Many individuals fear facial recognition technology.
The technology's nearly perfect accuracy allows social media companies to create digital profiles of millions of Americans.
However, an individual's fear of facial recognition and other privacy concerns does not correspond to a decrease in social media use. Instead, attitudes towards privacy and privacy settings do not have a large impact on an individual's intention to use Facebook apps. Because Facebook is a social media site, individual fears about privacy get over ruled by a desire to participate in social media.

== Privacy concerns ==
===BIPA lawsuit===

Facebook users raised a class action lawsuit against Facebook under Illinois Biometric Information Privacy Act (BIPA). Illinois has the most comprehensive biometric privacy legislation, regulating the collection of biometric information by commercial entities. Illinois' BIPA requires a corporation that obtains a person's biometric information to obtain a written release, provide them notice that their information is being collected, and state the duration the information will be collected. The lawsuit raised against DeepFace alleges that Facebook's collection of facial identification information for the purpose of the tag suggestion tool violates BIPA. Because Facebook does not give notice or consent to individuals when they use this tool, Facebook users argue that it violates BIPA.  The Ninth Circuit denied Facebook's motion to dismiss the case and ultimately certified the case. Facebook sought to appeal to the certification of the Ninth Circuit decision which was ultimately granted. Facebook claims that the case should not have been verified because Plaintiffs have no alleged any harm beyond Facebook's violation of BIPA. Facebook removed their automatic facial recognition tagging feature in 2019, in response to the concerns raised in the lawsuit. Facebook proposed a $550 million settlement to the case, which was rejected. When Facebook increased the settlement to $650 million, the court accepted it. Facebook was ordered to pay their $650 million  settlement in early March 2021. 1.6 million residents of Illinois will receive at least $345.

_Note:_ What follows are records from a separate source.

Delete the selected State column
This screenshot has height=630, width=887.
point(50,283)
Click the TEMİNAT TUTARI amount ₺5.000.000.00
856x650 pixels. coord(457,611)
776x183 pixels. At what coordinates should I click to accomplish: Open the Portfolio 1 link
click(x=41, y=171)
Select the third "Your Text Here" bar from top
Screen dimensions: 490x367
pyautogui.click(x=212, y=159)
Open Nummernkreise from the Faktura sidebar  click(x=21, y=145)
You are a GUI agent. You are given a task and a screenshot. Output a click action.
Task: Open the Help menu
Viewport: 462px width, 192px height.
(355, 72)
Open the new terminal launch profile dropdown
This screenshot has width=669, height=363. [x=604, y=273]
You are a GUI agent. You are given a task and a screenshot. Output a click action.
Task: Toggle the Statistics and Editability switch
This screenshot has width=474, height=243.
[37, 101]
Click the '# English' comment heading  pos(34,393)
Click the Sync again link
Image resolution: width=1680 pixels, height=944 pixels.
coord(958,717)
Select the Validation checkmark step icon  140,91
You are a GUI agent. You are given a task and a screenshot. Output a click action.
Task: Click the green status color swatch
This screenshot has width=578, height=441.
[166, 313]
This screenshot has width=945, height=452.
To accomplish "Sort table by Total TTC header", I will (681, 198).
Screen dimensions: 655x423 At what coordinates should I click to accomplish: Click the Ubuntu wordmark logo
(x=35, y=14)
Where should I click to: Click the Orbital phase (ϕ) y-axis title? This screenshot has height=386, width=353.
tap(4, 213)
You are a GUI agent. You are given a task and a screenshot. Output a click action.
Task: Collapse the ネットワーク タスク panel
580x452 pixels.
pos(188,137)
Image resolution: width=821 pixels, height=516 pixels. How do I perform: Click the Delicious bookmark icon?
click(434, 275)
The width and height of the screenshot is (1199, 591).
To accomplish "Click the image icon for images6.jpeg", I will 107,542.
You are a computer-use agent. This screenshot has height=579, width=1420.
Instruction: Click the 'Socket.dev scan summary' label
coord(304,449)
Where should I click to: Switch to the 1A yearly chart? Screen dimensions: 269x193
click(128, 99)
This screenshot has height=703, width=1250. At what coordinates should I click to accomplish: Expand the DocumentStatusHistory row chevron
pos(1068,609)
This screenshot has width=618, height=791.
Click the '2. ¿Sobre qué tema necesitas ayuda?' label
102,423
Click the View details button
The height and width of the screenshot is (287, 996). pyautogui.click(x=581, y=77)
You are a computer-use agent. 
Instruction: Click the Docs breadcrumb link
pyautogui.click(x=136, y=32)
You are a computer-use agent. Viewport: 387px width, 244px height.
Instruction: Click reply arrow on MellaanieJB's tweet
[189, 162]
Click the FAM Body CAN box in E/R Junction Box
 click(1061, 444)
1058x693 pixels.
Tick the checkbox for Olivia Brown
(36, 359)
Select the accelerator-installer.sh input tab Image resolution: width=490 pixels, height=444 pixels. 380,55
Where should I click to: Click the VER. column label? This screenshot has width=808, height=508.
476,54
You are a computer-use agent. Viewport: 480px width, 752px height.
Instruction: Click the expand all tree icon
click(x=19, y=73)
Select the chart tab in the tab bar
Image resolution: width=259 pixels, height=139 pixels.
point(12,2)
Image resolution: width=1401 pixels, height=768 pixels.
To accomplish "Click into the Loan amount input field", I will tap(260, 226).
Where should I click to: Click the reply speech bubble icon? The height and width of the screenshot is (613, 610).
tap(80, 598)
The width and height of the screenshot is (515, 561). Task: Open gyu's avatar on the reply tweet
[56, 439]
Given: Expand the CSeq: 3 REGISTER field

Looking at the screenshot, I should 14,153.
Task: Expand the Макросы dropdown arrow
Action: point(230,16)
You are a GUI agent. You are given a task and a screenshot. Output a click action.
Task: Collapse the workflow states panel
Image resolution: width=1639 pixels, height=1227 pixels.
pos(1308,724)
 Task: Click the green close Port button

In July 2020, Facebook announced that it is building teams that will look into racism in its algorithms. Facebook's teams will work with Facebook's Responsible AI team to study bias in their systems. The implementation of these programs is recent, and it is still unclear what reforms will be made.

===Ten-year challenge===

In 2019, a Facebook challenge went viral asking users to post a photo from 10 years ago and one from 2019. The challenge was coined the "10 Year challenge." More than 5 million people participated in the challenge, including many celebrities. Worry arose that Facebook's 10 year challenge was designed to train Facebook's facial recognition database. Kate O'Neill, a writer for Wired, wrote an op-ed that echoed this possibility. Facebook denied that they played a role in generating the challenge. However, individuals have argued that the concerns that underscore theories around the 10 year challenge are echoed by broader concerns about Facebook and the right to privacy.

==Racism in facial identification technology==

Facial recognition algorithms are not universally successful. While the algorithms are capable of classifying faces with over 90% accuracy in some cases, accuracy is lower when the algorithms are applied to women, black individuals, and young people. The systems falsely identify black and Asian faces 10 to 100 times more than they do with white faces. Because algorithms are primarily trained with white men, systems like DeepFace have a more difficult time identifying them. It is projected that once facial recognition data bases are trained to identify people of color — exposing them to more diverse faces — they will be more successful at identification.